WORK ITEM:
Using the article on homeless digital inclusion below, explain why Pathway thinks GP online services could be of more value to people experiencing homelessness.

===== SELECTED TEXT

Homeless digital inclusion

Sam Dorney-Smith is a nursing fellow at Pathway

Image: Pathway ‘Expert by Experience’ Joe Ellis talks to a survey participant about digital health

As part of its work on widening digital participation, the team at NHS Digital wanted to better understand how people experiencing homelessness use (or don’t use) technology every day, and if digital health information and tools would be of value to them. The findings from the research would help to develop solutions to addressing the barriers and challenges identified.

In February last year, NHS Digital and partners commissioned our organisation, Pathway – a charity which lobbies to improve health care for homeless people – to do a small piece of research looking at the digital health inclusion needs of people experiencing homelessness.

We’ve published the full report, explaining what the research discovered and the plans that are being developed locally as a result of the research.

What the research found

Some of the results of the research surprised us – for example 50% of those surveyed went online every day. However, conversely, 33% surveyed had never been online, or described themselves to have poor or very poor skills. The key factor was age – in general the digital exclusion seen in the general population seems to happen at an earlier age in the homeless population.

Most people were broadly enthusiastic about digital health though, but with some important caveats. A key limiting issue was access – 66% respondents described having a lack of access to the internet. Internet security was also a concern for 43% of respondents.

Importantly though, 80% of patients who did not have on line GP access thought this was a good idea, and people were enthusiastic about other forms of on-line health services such as sexual health screening.

What’s next – follow-up work

The Pathway charity would like to follow up this work by supporting people experiencing homelessness to use GP online services. The benefits could be of more value to people using these services as they often have very complicated histories and medication lists, and those questioned in the research experienced difficulty with making phone calls to book appointments and with negotiating at a GP reception desk.

From Nicola Gill, Programme Manager for widening digital participation: “The team from Pathway produced a really in-depth and comprehensive research study and reached a wide audience of people in varying stages of homelessness. We were surprised at the some of the findings, particularly that 50% were online every day and the enthusiasm and appetite for digital health technology.

We have several projects in development to support those experiencing homelessness including a digital inclusion pathfinder project in Hastings and a project to use free GP Wi-Fi to provide access and skills. Watch this space for more details on these projects.”

==========
===== COLLECTED DATA

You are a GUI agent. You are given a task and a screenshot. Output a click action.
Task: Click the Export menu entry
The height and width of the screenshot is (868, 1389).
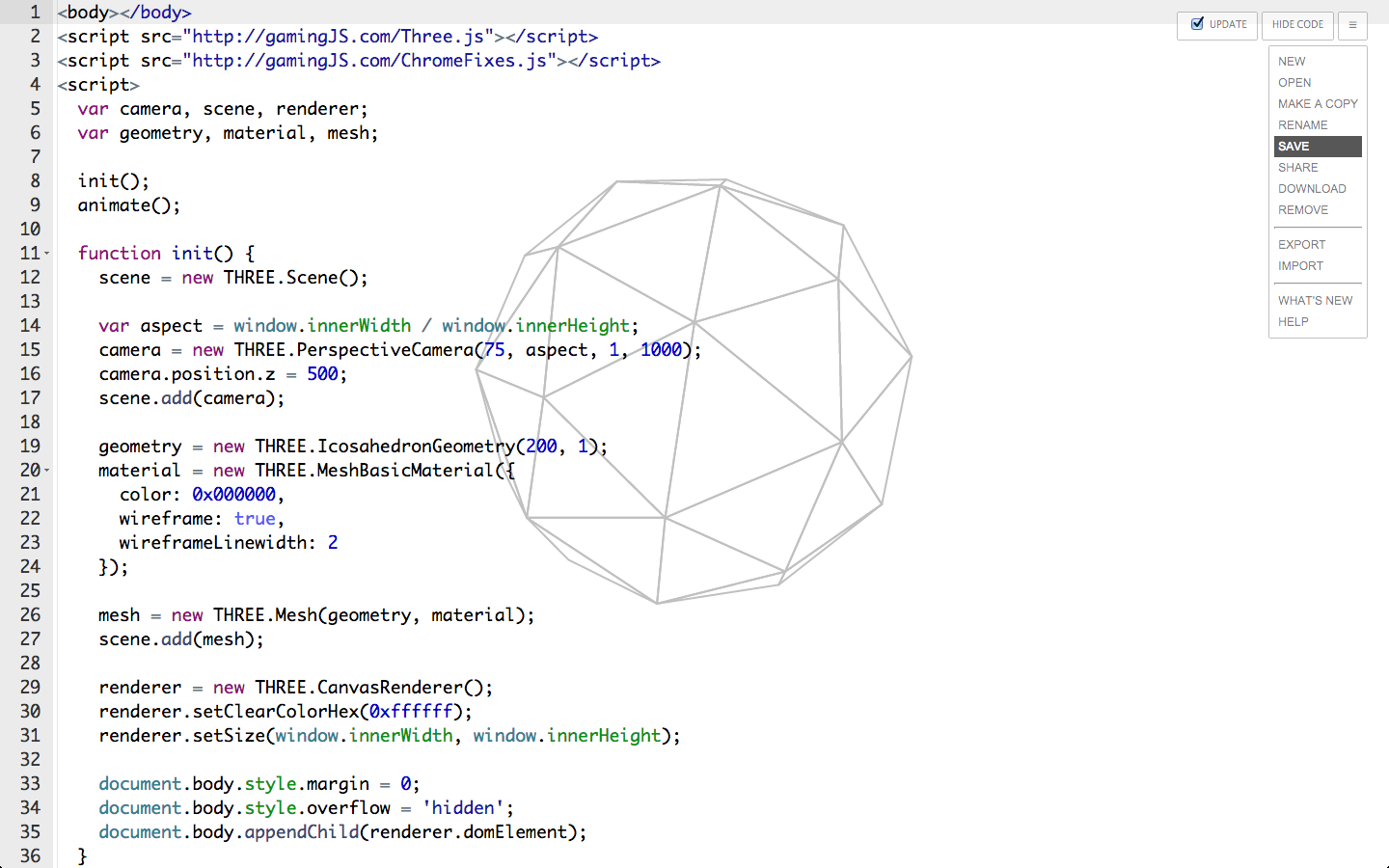(1302, 245)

==========

ANSWER TO THIS EXERCISE:
Pathway says these people often have very complicated histories and medication lists. Those questioned in the research also had difficulty making phone calls to book appointments and dealing with a GP reception desk.